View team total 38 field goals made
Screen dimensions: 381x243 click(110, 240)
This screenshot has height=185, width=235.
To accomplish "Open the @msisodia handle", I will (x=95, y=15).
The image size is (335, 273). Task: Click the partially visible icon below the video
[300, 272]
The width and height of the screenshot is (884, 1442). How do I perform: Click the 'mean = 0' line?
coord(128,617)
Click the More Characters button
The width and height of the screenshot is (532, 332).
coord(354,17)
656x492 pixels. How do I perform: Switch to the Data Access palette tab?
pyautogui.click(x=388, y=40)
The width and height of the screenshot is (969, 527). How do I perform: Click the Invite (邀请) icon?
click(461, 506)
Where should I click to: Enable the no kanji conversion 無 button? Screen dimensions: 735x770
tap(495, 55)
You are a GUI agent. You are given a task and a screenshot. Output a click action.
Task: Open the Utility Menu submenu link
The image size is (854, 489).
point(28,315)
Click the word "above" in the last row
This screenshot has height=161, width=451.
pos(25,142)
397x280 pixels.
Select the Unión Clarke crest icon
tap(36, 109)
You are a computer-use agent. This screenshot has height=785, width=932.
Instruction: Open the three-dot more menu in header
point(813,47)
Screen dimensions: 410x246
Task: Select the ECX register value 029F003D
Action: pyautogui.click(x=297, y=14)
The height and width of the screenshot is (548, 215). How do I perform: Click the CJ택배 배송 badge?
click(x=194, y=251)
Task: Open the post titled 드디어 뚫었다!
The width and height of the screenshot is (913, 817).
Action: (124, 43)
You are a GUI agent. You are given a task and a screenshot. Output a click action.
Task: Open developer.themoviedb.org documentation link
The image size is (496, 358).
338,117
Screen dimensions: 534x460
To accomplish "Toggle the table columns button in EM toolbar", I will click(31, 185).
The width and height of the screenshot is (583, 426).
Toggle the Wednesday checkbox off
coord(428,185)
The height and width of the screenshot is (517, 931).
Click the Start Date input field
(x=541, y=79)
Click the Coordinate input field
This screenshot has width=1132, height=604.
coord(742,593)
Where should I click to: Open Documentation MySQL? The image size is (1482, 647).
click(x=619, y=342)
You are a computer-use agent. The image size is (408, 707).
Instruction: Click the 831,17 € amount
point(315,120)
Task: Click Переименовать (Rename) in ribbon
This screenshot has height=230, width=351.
════════
- WORK ITEM -
All the records above need to be set down again exactly as they were given.

- ANSWER FOR THE TASK -
View team total 38 field goals made
Screen dimensions: 381x243 click(110, 240)
This screenshot has height=185, width=235.
To accomplish "Open the @msisodia handle", I will (x=95, y=15).
The image size is (335, 273). Task: Click the partially visible icon below the video
[300, 272]
The width and height of the screenshot is (884, 1442). How do I perform: Click the 'mean = 0' line?
coord(128,617)
Click the More Characters button
The width and height of the screenshot is (532, 332).
coord(354,17)
656x492 pixels. How do I perform: Switch to the Data Access palette tab?
pyautogui.click(x=388, y=40)
The width and height of the screenshot is (969, 527). How do I perform: Click the Invite (邀请) icon?
click(461, 506)
Where should I click to: Enable the no kanji conversion 無 button? Screen dimensions: 735x770
tap(495, 55)
You are a GUI agent. You are given a task and a screenshot. Output a click action.
Task: Open the Utility Menu submenu link
The image size is (854, 489).
point(28,315)
Click the word "above" in the last row
This screenshot has height=161, width=451.
pos(25,142)
397x280 pixels.
Select the Unión Clarke crest icon
tap(36, 109)
You are a computer-use agent. This screenshot has height=785, width=932.
Instruction: Open the three-dot more menu in header
point(813,47)
Screen dimensions: 410x246
Task: Select the ECX register value 029F003D
Action: pyautogui.click(x=297, y=14)
The height and width of the screenshot is (548, 215). How do I perform: Click the CJ택배 배송 badge?
click(x=194, y=251)
Task: Open the post titled 드디어 뚫었다!
The width and height of the screenshot is (913, 817).
Action: (124, 43)
You are a GUI agent. You are given a task and a screenshot. Output a click action.
Task: Open developer.themoviedb.org documentation link
The image size is (496, 358).
338,117
Screen dimensions: 534x460
To accomplish "Toggle the table columns button in EM toolbar", I will click(31, 185).
The width and height of the screenshot is (583, 426).
Toggle the Wednesday checkbox off
coord(428,185)
The height and width of the screenshot is (517, 931).
Click the Start Date input field
(x=541, y=79)
Click the Coordinate input field
This screenshot has width=1132, height=604.
coord(742,593)
Where should I click to: Open Documentation MySQL? The image size is (1482, 647).
click(x=619, y=342)
You are a computer-use agent. The image size is (408, 707).
Instruction: Click the 831,17 € amount
point(315,120)
Task: Click Переименовать (Rename) in ribbon
This screenshot has height=230, width=351.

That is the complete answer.